:: WHAT YOU NEED TO DO ::
Search the entries below for "Click the INT CF badge for the AD Ceuta match". Give that line and all the lines after it again, exactly, through the last, without pictures.

··········

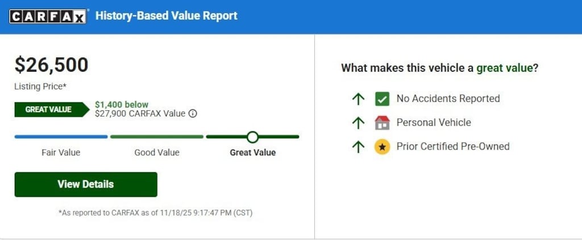Click the red house Personal Vehicle icon
The image size is (582, 240).
(x=382, y=123)
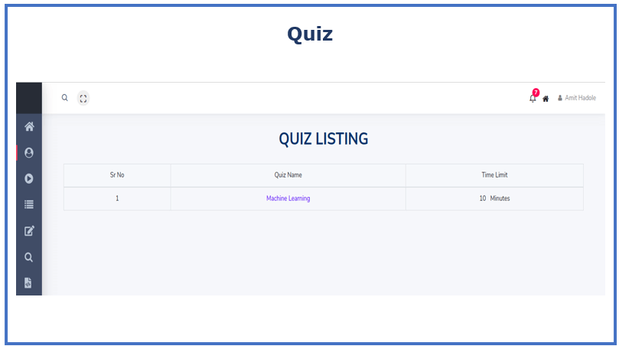Open the Amit Hadole user menu

pos(577,98)
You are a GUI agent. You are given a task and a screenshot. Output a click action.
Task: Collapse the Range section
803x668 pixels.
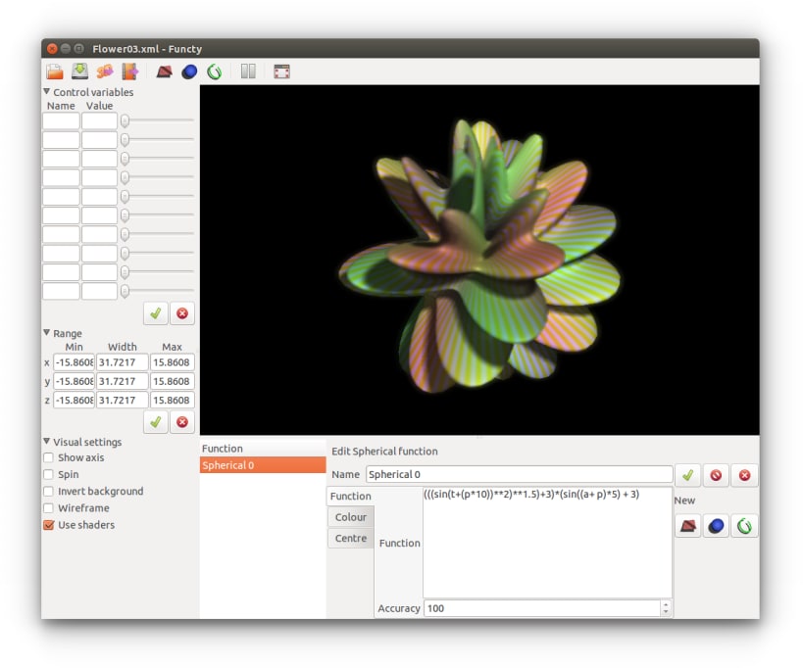[47, 333]
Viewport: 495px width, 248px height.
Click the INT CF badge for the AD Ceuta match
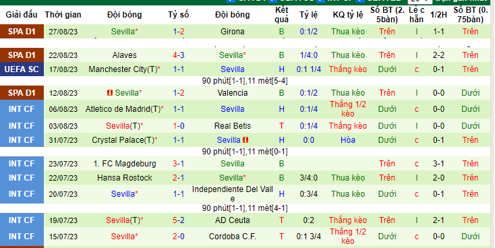pos(22,220)
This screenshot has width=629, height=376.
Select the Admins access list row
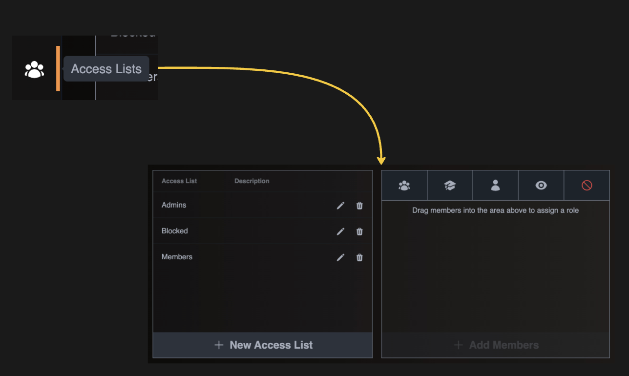174,205
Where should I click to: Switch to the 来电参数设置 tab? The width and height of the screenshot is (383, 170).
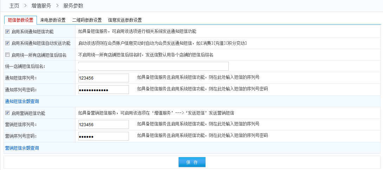pyautogui.click(x=53, y=20)
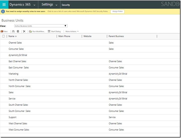Click the Delete X icon
Viewport: 181px width, 138px height.
(x=24, y=31)
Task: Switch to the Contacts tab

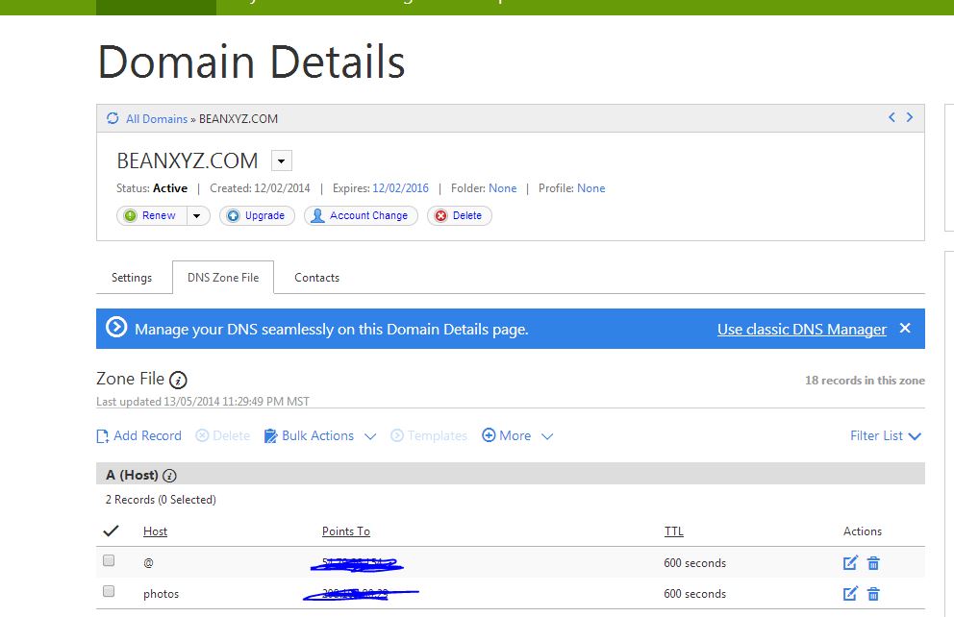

··········

:: OUTPUT OF THE EXERCISE ::
Click the INT CF badge for the AD Ceuta match
pos(22,220)
This screenshot has width=629, height=376.
Select the Admins access list row
174,205
Where should I click to: Switch to the 来电参数设置 tab? The width and height of the screenshot is (383, 170).
pyautogui.click(x=53, y=20)
Click the Delete X icon
Viewport: 181px width, 138px height.
(x=24, y=31)
Task: Switch to the Contacts tab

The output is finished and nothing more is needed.